Transition from anatase to rutile: Usually, when annealing, the transition from anatase to rutile structure begins at 600° C and becomes completed at 1000° C [50]. In the present work, the EPR spectrum at 236 GHz in anatase nanoparticles, annealed at 1000° C, is similar to that in as-grown rutile nanoparticles (see Figs. 8 and 6d), whereas the EPR spectra at 236 GHz of anatase nanoparticles, annealed at 700°, 800°, 900° C are similar to those in as-grown anatase nanoparticles (see Figs. 5 and 6 a–c). The same transition is found when one compares the EPR spectra in the samples annealed at 900° C and 1000° C at X-band (Fig. 5a). This indicates that the transition from anatase to rutile phase occurs for annealing between 900° and 1000° C. It is noted that the impurities and synthesis conditions (pH of growth solution) can change the conditions of stabilization of anatase and rutile nanoparticles, which may lead to increasing transition temperature.

Morphology and surface defects: The above discussion of EPR spectra indicates that rutile structure of TiO₂, synthesized from acid solution (0.5 pH), is characterized with less defects, than the anatase structure, synthesized from strong (8 pH) acid solution. It can be related to the morphology of rutile and anatase nanoparticles as follows. In rutile nanoparticles, which have aggregated, forming flower, or leafy bunch, like groups, probably all defects have been compensated. On the other hand, anatase nanoparticles aggregated preferably in spherical shape, thus possessing larger free surface, with more surface defects, such as oxygen vacancies.

6. Conclusions

In addition to reviewing published research on EPR in rutile and anatase nanoparticles of TiO₂, new detailed variable-temperature EPR data have been obtained on the samples prepared here at X-band (~9.5) GHz and at high-frequency (236 GHz); the latter only in the region about g ≈ 2.00, in order to confirm, among others, the conversion from anatase structure to rutile structure by annealing and to study the formation of various paramagnetic defect centers in anatase and rutile phases of TiO₂.

The salient features of the X-band and high-frequency EPR investigations made here on as-grown and annealed anatase and rutile TiO₂ nanoparticles are as follows:

1. The observed EPR spectra indicate the presence of Ti³⁺ ions, O⁻ ions, F center (oxygen vacancy with trapped electron), adsorbed oxygen (O₂⁻) ions in as-grown anatase and rutile nanoparticles.

2. Anatase nanoparticles annealed at 700°, 800°, 900° C exhibit increasing intensity of the EPR line due to F center (oxygen vacancy coupled to a trapped electron) with increasing annealing temperature.

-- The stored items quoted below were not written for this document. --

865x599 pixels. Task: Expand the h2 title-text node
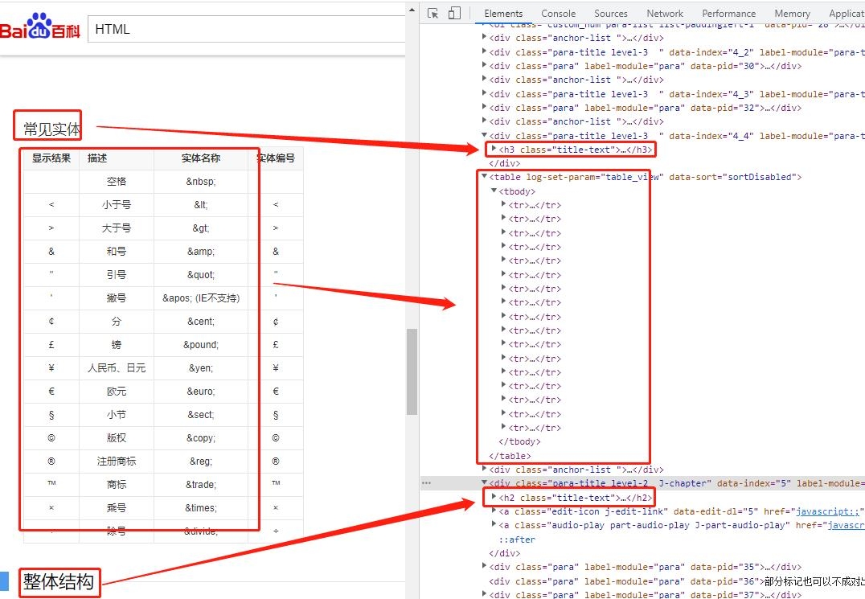point(494,498)
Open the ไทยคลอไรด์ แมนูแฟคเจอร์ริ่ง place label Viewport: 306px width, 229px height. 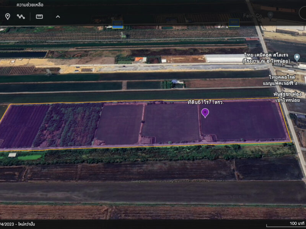point(282,80)
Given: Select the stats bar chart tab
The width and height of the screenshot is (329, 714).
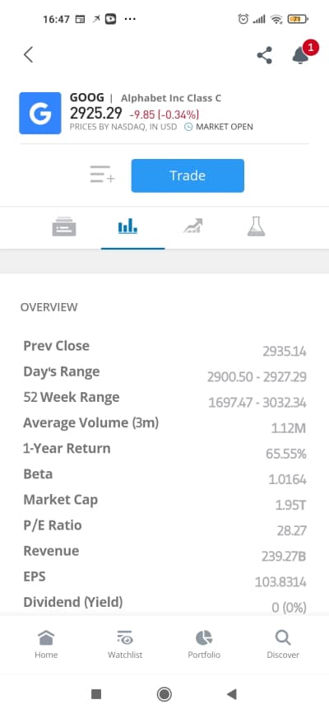Looking at the screenshot, I should click(127, 226).
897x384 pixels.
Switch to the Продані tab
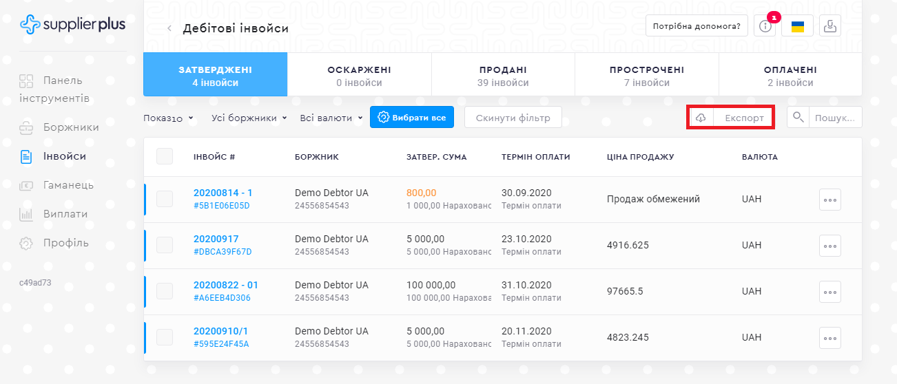[503, 75]
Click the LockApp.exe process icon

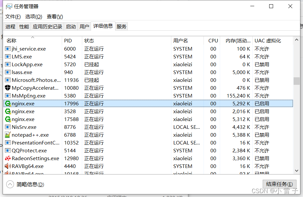point(7,64)
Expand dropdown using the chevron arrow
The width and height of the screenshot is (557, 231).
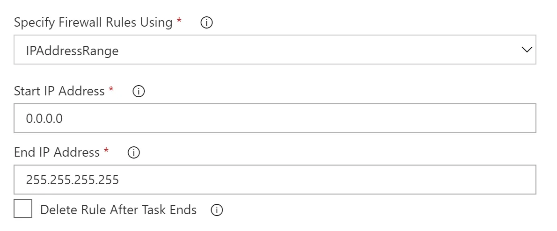[x=527, y=50]
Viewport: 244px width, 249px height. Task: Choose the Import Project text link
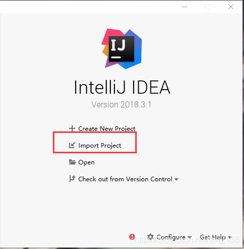(100, 146)
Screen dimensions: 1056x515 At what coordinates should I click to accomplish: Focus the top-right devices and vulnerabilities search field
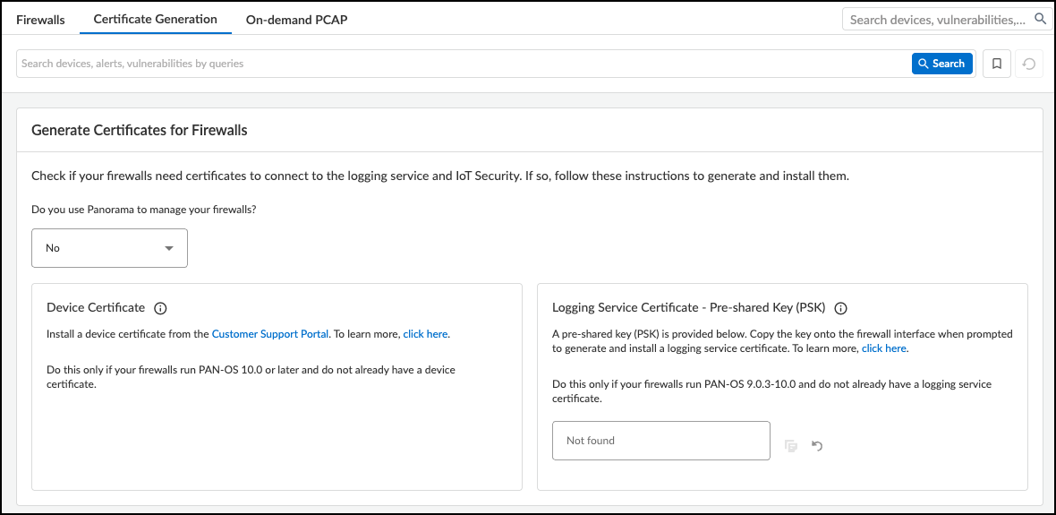(937, 20)
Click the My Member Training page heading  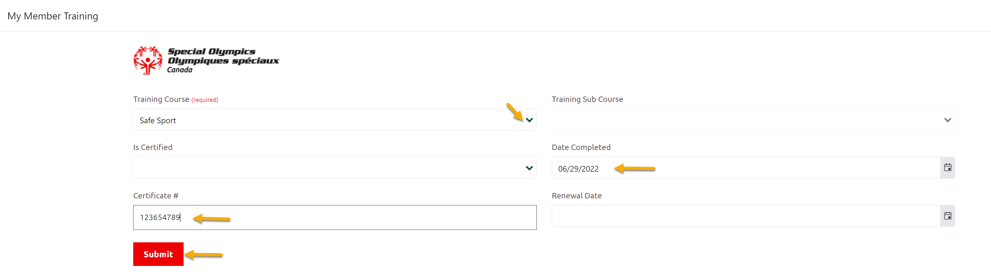coord(53,16)
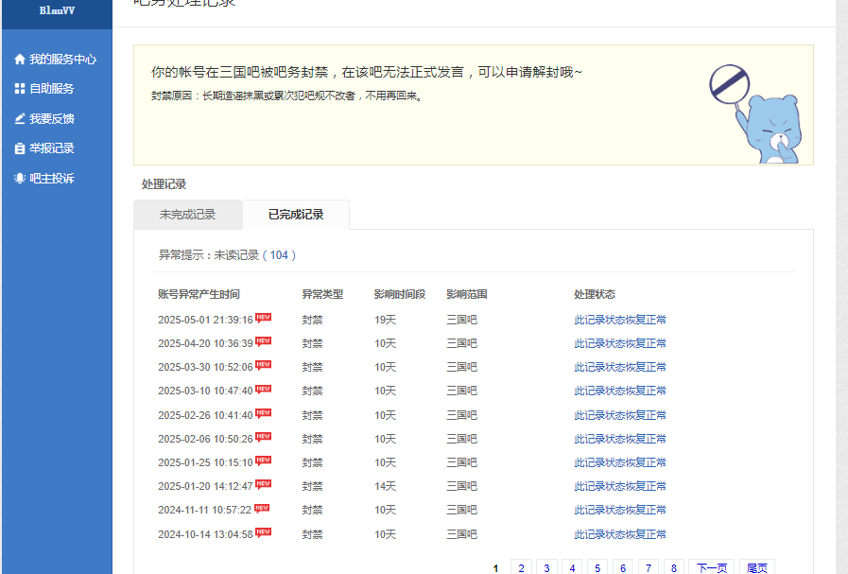Image resolution: width=848 pixels, height=574 pixels.
Task: Open status link for 2025-01-20 record
Action: tap(619, 486)
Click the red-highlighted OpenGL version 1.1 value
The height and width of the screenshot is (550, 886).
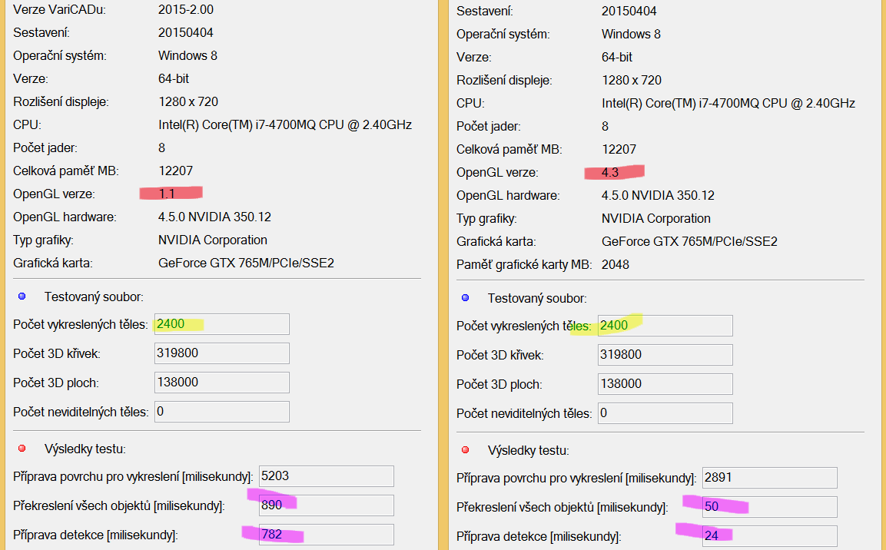tap(168, 194)
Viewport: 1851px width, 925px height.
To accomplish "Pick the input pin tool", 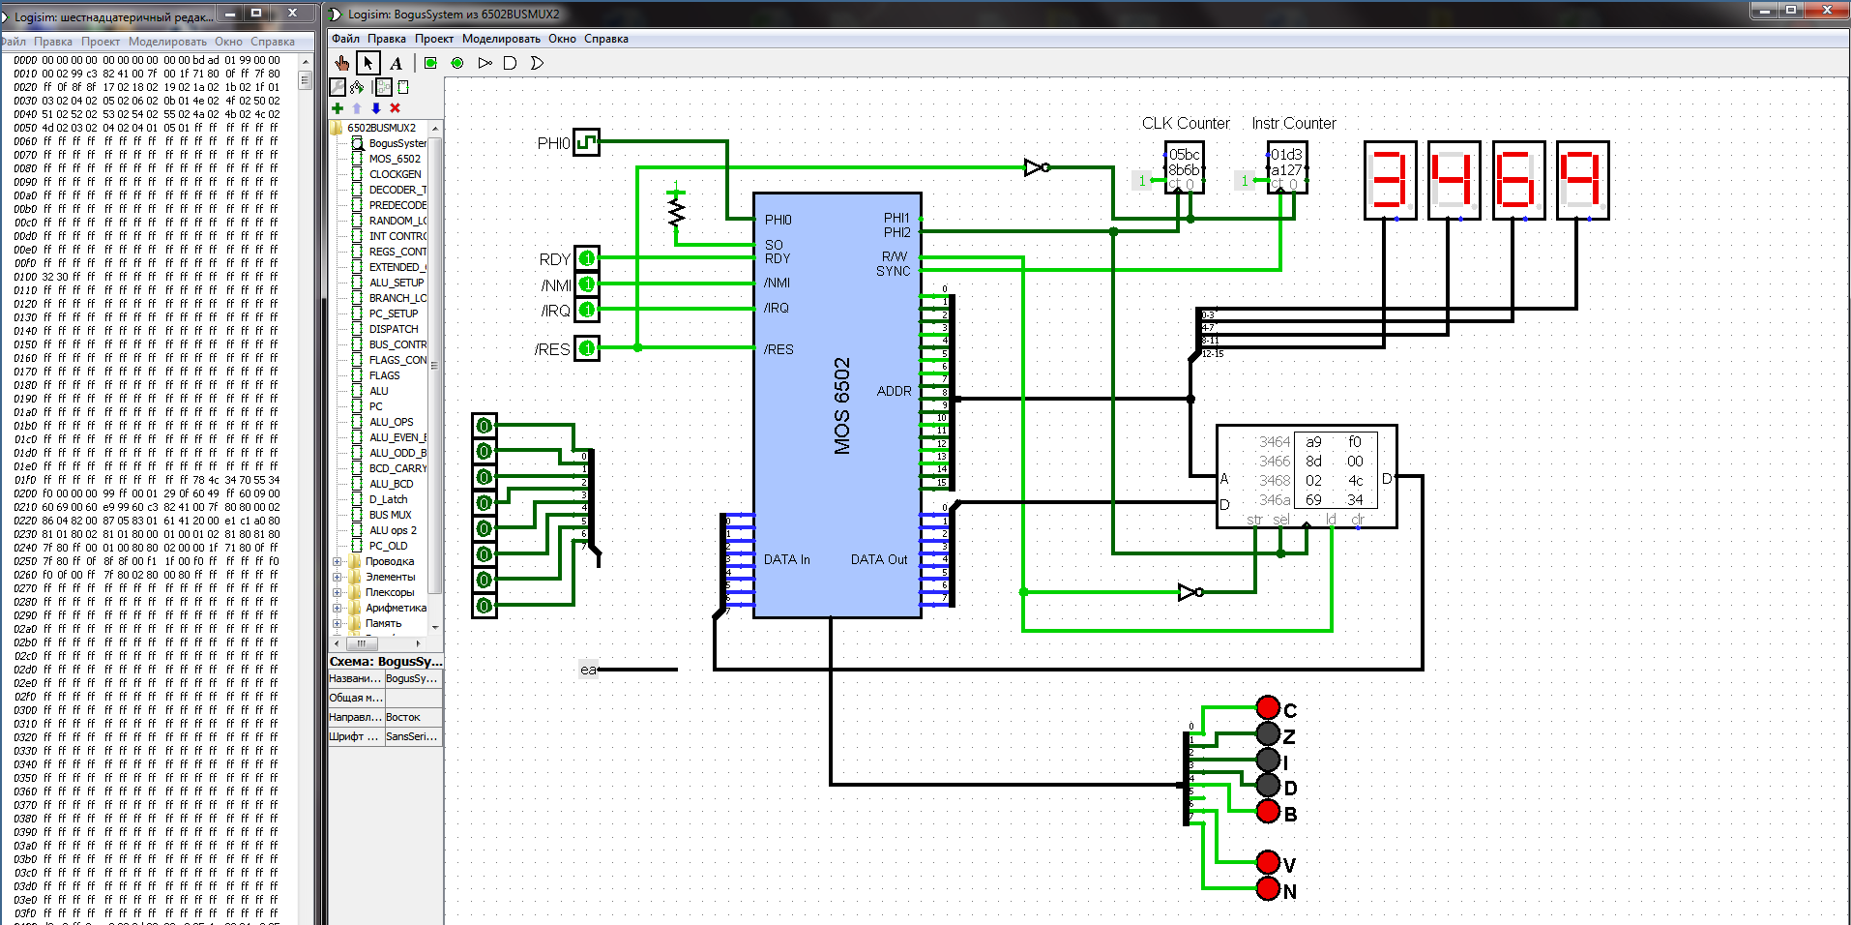I will click(x=430, y=63).
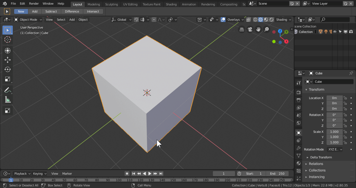Click the pan view hand icon

(258, 29)
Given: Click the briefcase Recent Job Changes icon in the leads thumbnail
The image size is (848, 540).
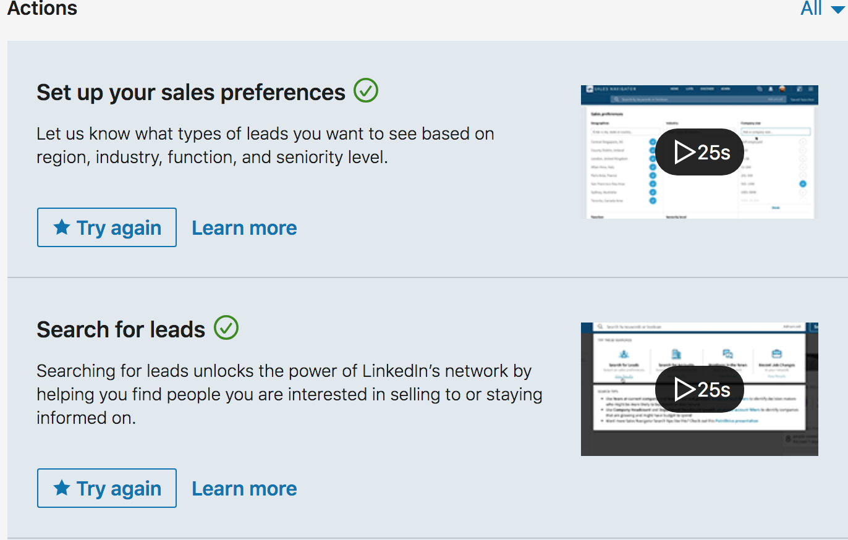Looking at the screenshot, I should [777, 354].
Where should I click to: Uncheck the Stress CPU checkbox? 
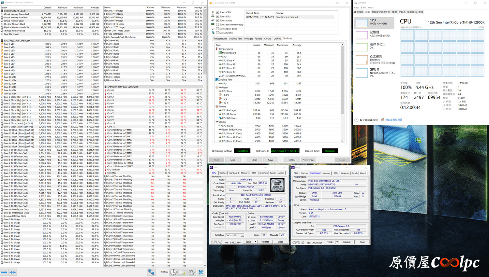click(x=217, y=12)
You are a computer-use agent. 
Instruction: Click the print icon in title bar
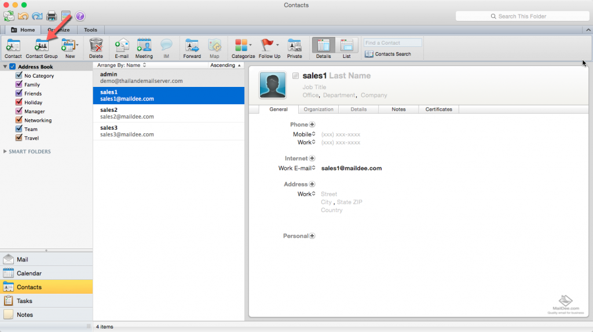click(x=52, y=16)
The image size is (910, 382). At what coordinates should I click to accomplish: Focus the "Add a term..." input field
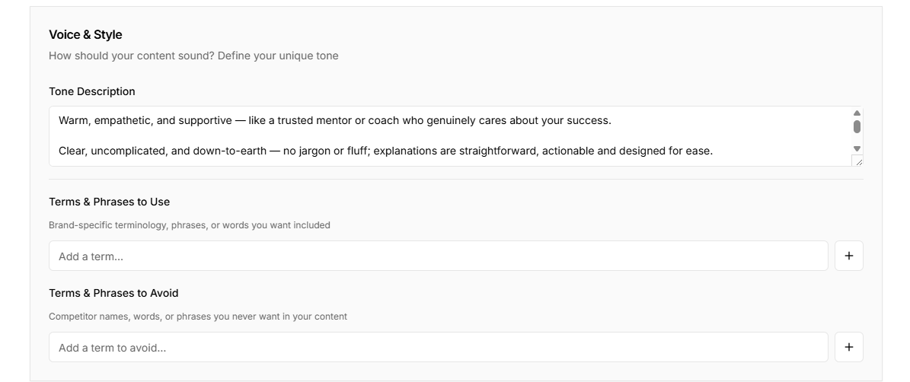(x=438, y=256)
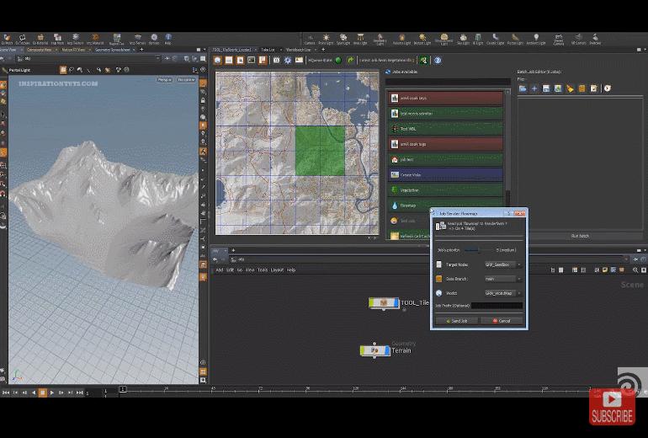Click the Send Job button
The width and height of the screenshot is (648, 438).
(x=457, y=321)
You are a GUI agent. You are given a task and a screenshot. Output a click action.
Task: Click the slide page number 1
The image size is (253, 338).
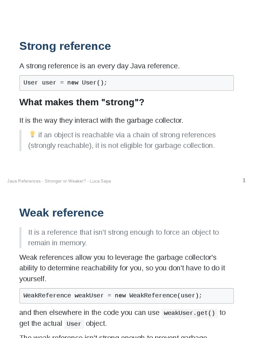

3. Annealing of anatase nanoparticles at 1000° C led to complete conversion to the rutile phase.

4. The EPR spectra in as-grown rutile TiO₂ nanoparticles revealed the presence of Fe³⁺ impurities, both in the substitutional position and in the substitutional position coupled to an oxygen vacancy in the vicinity on the surface of nanoparticles.

5. The high frequency measurements at 236 GHz have enabled determination of the anisotropy of the F-center [63] in the rutile sample annealed in air at 800° C, not possible at X-band.

Highlights.

• EPR studies of as-grown and annealed TiO₂ nanoparticles in the anatase and rutile phases

• X-band (9.6 GHz) at 77, 120–300 K; at 236 GHz at 292 K.

• Presence of several paramagnetic centers: Ti³⁺, O⁻, adsorbed oxygen (O₂⁻) and oxygen vacancies.

• Anatase nanoparticles completely converted to rutile phase when annealed at 1000° C

• At 236 GHz, hyperfine sextets due to Mn²⁺ and Mn⁴⁺ ions in anatase.